In 1998, the United States, acting through the DOE, conveyed ownership of a six-mile section of track to the Port of Benton (Port) through an Indenture, thereby assigning the DOE and Commission's rights under the 1947 and 1961 Agreements to the Port. The indenture stated that the 1947 and 1961 Agreements and the 1979 permit agreement governed access to the Railroad. The Indenture also stated that the Port, as assignee, agreed to be bound by the obligations and considerations in the United States' permit. As a result of these agreements, the Port has the right to terminate BNSF and UP's rights to use the Richland Trackage upon six months notice.

D. Interchange Agreement

On October 1, 1998, the Port entered into a Maintenance and Operation Agreement with TCRY's predecessor, Livingston Rebuild Center, Inc. (“Livingston”), under which it agreed to pay Livingston $325, 000 per year for the maintenance of the Richland Trackage. These contractual rights and obligations were subsequently assigned to TCRY.
####################
* Tasks
1. Duplicate a passage of the Richland Trackage excerpt word for word, starting at the words "D. Interchange Agreement" and stopping after "assigned to TCRY.".
2. Please list every distinct year mentioned in the Richland Trackage excerpt.
3. Resume the Richland Trackage excerpt with new sentences that pick up after its final sentence.
The listing that follows is separate from the Richland Trackage excerpt.

* Available data
####################
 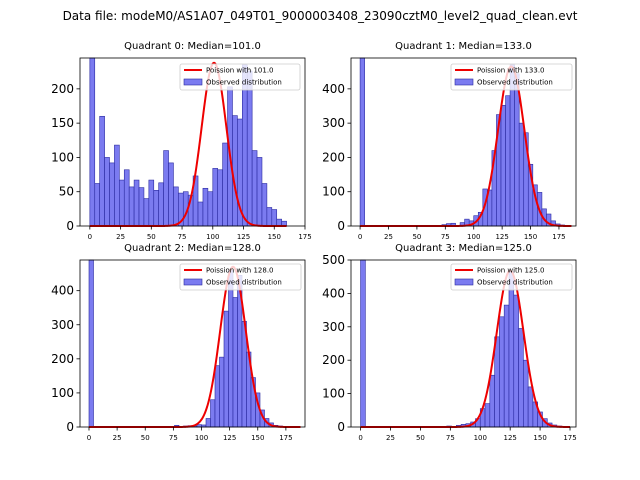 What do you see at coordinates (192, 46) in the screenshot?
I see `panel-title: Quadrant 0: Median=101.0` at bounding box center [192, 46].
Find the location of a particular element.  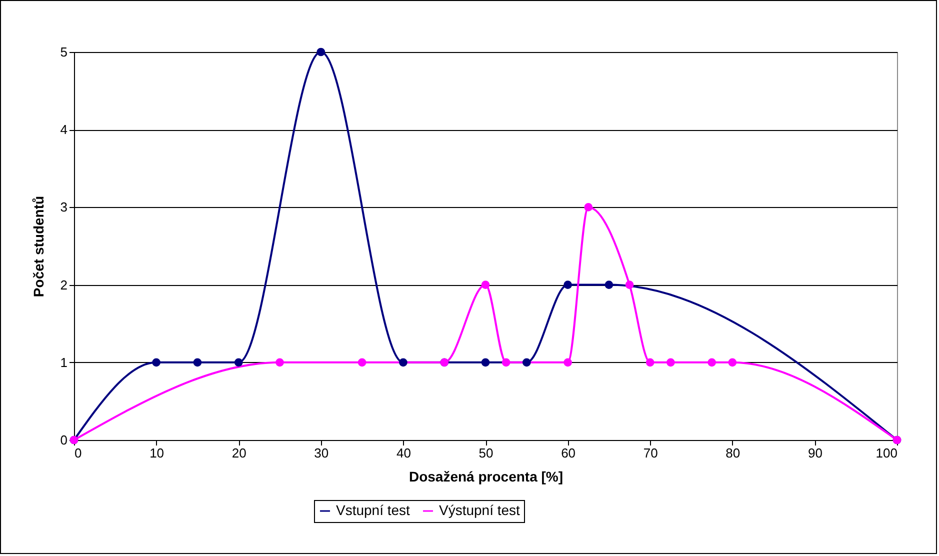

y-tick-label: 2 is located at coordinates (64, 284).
####################
* Responses by item number
1.
D. Interchange Agreement

On October 1, 1998, the Port entered into a Maintenance and Operation Agreement with TCRY's predecessor, Livingston Rebuild Center, Inc. (“Livingston”), under which it agreed to pay Livingston $325, 000 per year for the maintenance of the Richland Trackage. These contractual rights and obligations were subsequently assigned to TCRY.

2. 1998, 1947, 1961, 1979

3.
In May 2000, BNSF and TCRY contracted to interchange cars going into the Richland Trackage (“Interchange Agreement”). They exchanged cars at the Richland Junction, and TCRY served BNSF's customers along the Richland Trackage. TCRY maintained the trackage at its own expense and began charging a per-car fee for its services. This contract specifically reserved BNSF's rights under the 1947 and 1961 Agreements.

In a September 12, 2000 letter to then-TCRY President John Haakenson, the Port's Assistant Executive Director Scott Keller acknowledged that the Port was paying TCRY to maintain the railroad under a contract that allowed TCRY to charge a fee for its railroad operations, the revenue from which would offset the cost of maintenance. Recognizing that UP was using the Richland Trackage without paying a fee, the Port directed TCRY “to give written notice to [UP] terminating its rights to use the Port of Benton track.” Beginning November 14, 2000, UP could no longer continue its unauthorized use of the Richland Trackage: it would need to establish an interchange agreement with TCRY.

From approximately April 2001 through November 2001, TCRY and BNSF continuously disagreed about BNSF's right to operate on the Richland Trackage. BNSF claimed the 1947 and 1961 Agreements allowed it to directly operate on the Richland Trackage without interchanging; TCRY maintained that BNSF could only operate on the Richland Trackage if it operated under the Interchange Agreement. This disagreement about BNSF's rights to operate on the Richland Trackage forms the essential controversy before the Court today.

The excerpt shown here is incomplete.